Exercise materials:
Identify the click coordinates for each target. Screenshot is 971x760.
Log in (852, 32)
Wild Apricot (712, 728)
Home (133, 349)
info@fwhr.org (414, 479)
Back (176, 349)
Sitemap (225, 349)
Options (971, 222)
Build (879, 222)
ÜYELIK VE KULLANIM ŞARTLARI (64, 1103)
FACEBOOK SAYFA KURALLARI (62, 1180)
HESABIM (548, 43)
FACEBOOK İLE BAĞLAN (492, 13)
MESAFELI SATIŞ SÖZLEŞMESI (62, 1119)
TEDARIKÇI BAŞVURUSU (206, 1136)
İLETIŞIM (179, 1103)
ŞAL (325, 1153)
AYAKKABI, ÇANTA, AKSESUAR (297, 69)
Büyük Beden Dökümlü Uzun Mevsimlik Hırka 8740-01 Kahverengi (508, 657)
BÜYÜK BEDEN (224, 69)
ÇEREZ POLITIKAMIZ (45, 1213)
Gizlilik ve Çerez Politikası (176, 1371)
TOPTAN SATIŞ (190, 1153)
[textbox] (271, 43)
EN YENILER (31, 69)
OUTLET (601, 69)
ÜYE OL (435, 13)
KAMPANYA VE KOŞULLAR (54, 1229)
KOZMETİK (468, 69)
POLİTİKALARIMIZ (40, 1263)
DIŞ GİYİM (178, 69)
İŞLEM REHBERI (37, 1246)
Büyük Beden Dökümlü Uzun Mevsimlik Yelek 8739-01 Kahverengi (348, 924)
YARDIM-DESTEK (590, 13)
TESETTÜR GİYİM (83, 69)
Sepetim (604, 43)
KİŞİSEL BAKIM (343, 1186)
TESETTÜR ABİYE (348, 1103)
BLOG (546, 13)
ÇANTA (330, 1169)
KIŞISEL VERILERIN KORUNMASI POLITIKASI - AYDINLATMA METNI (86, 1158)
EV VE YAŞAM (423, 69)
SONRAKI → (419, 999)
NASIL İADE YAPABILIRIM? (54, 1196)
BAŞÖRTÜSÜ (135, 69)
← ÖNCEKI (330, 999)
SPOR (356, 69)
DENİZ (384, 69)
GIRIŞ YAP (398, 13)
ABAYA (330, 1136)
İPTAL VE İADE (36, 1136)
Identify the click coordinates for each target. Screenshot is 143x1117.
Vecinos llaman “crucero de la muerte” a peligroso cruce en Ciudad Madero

Set problem: Reproduce the records word for word, starting at their first line and ending at the line containing "İPTAL VE İADE (36, 1136)", with both of those lines included.

Result of this exercise:
Identify the click coordinates for each target. Screenshot is 971x760.
Log in (852, 32)
Wild Apricot (712, 728)
Home (133, 349)
info@fwhr.org (414, 479)
Back (176, 349)
Sitemap (225, 349)
Options (971, 222)
Build (879, 222)
ÜYELIK VE KULLANIM ŞARTLARI (64, 1103)
FACEBOOK SAYFA KURALLARI (62, 1180)
HESABIM (548, 43)
FACEBOOK İLE BAĞLAN (492, 13)
MESAFELI SATIŞ SÖZLEŞMESI (62, 1119)
TEDARIKÇI BAŞVURUSU (206, 1136)
İLETIŞIM (179, 1103)
ŞAL (325, 1153)
AYAKKABI, ÇANTA, AKSESUAR (297, 69)
Büyük Beden Dökümlü Uzun Mevsimlik Hırka 8740-01 Kahverengi (508, 657)
BÜYÜK BEDEN (224, 69)
ÇEREZ POLITIKAMIZ (45, 1213)
Gizlilik ve Çerez Politikası (176, 1371)
TOPTAN SATIŞ (190, 1153)
[textbox] (271, 43)
EN YENILER (31, 69)
OUTLET (601, 69)
ÜYE OL (435, 13)
KAMPANYA VE KOŞULLAR (54, 1229)
KOZMETİK (468, 69)
POLİTİKALARIMIZ (40, 1263)
DIŞ GİYİM (178, 69)
İŞLEM REHBERI (37, 1246)
Büyük Beden Dökümlü Uzun Mevsimlik Yelek 8739-01 Kahverengi (348, 924)
YARDIM-DESTEK (590, 13)
TESETTÜR GİYİM (83, 69)
Sepetim (604, 43)
KİŞİSEL BAKIM (343, 1186)
TESETTÜR ABİYE (348, 1103)
BLOG (546, 13)
ÇANTA (330, 1169)
KIŞISEL VERILERIN KORUNMASI POLITIKASI - AYDINLATMA METNI (86, 1158)
EV VE YAŞAM (423, 69)
SONRAKI → (419, 999)
NASIL İADE YAPABILIRIM? (54, 1196)
BAŞÖRTÜSÜ (135, 69)
← ÖNCEKI (330, 999)
SPOR (356, 69)
DENİZ (384, 69)
GIRIŞ YAP (398, 13)
ABAYA (330, 1136)
İPTAL VE İADE (36, 1136)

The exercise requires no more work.